Sean Ryan, the foreign editor of the Sunday Times, visited City yesterday to talk to everyone on the Newspaper Journalism course. It was incredibly generous of him to do so and he gave lots of practical advice on the perils of attempting to become a foreign correspondent, something that a lot of us seem interested in.
One of the most interesting aspects was his invitation to apply to the Tom Walker Trust, a charity for young journalists for which he is a trustee. It offers financial support to one budding foreign correspondent so they can pursue a story they have suggested. It was quite telling that Ryan dismissed last year’s winner’s pitch as less than perfect. The defining factor in the journalist’s success were his qualities of persistence and enthusiasm, apparently prized as highly as everything else.
Ryan highlighted that foreign reporting still holds a prestige that attracts many to visions of adventure and excitement.
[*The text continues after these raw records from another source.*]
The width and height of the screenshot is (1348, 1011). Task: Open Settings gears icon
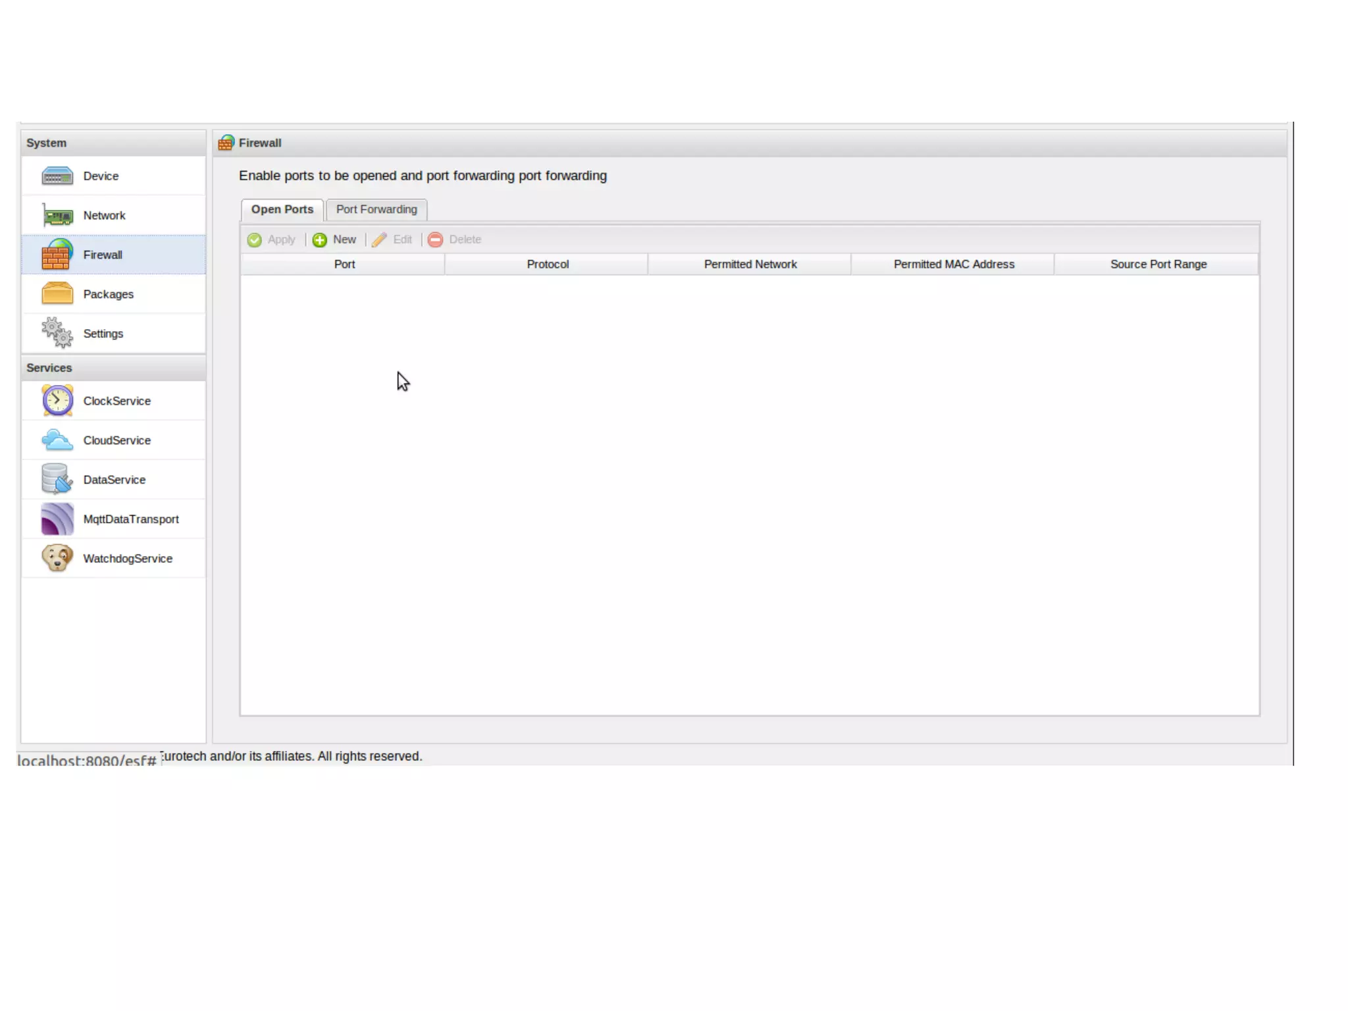57,333
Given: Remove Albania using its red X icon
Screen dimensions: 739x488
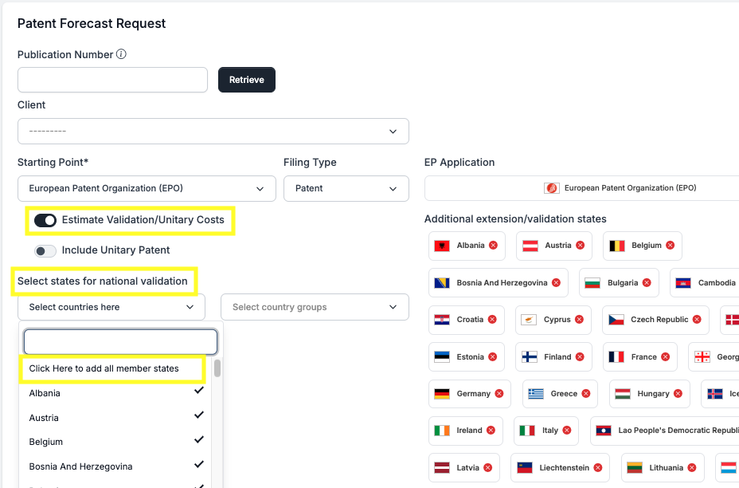Looking at the screenshot, I should 493,246.
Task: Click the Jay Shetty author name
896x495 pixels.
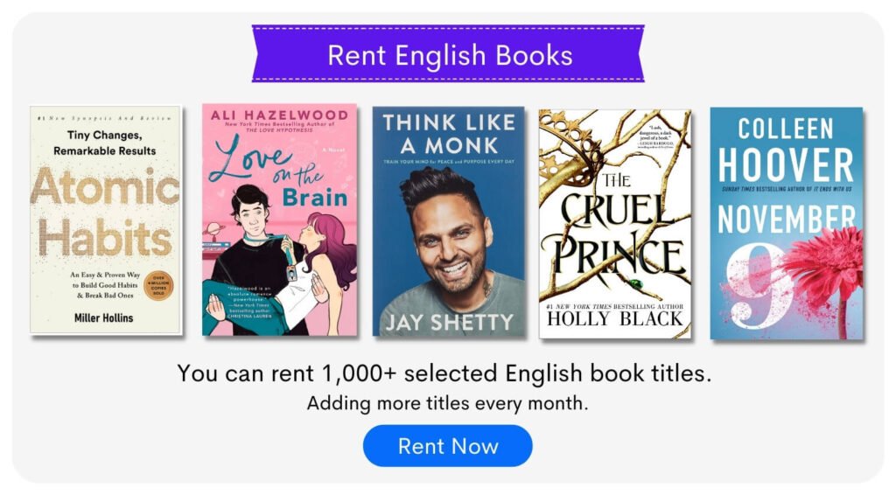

However he stressed the work is seldom so romantic, usually just difficult and dangerous. Several anecdotes involving armed kidnapping, bomb blasts and terrorist seiges managed to drive this point home.
More practically Ryan spelt out that establishing yourself in the saturated markets of the US or Canada would be an extremely difficult – if not impossible – task. I harbour dreams of reporting from North America, but am now even more aware they are likely to remain just that.
After the talk I briefly researched Tom Walker and read his obituary. He appears to have been an excellent journalist with a fantastic sense of humour. The Times noted: With his unerring eye for a quirky angle, Walker reported during Nato’s bombardment of Belgrade that Serb peasants had jumped up and down on the wing of a downed stealth fighter, chanting: “Sorry, we didn’t know it was invisible.”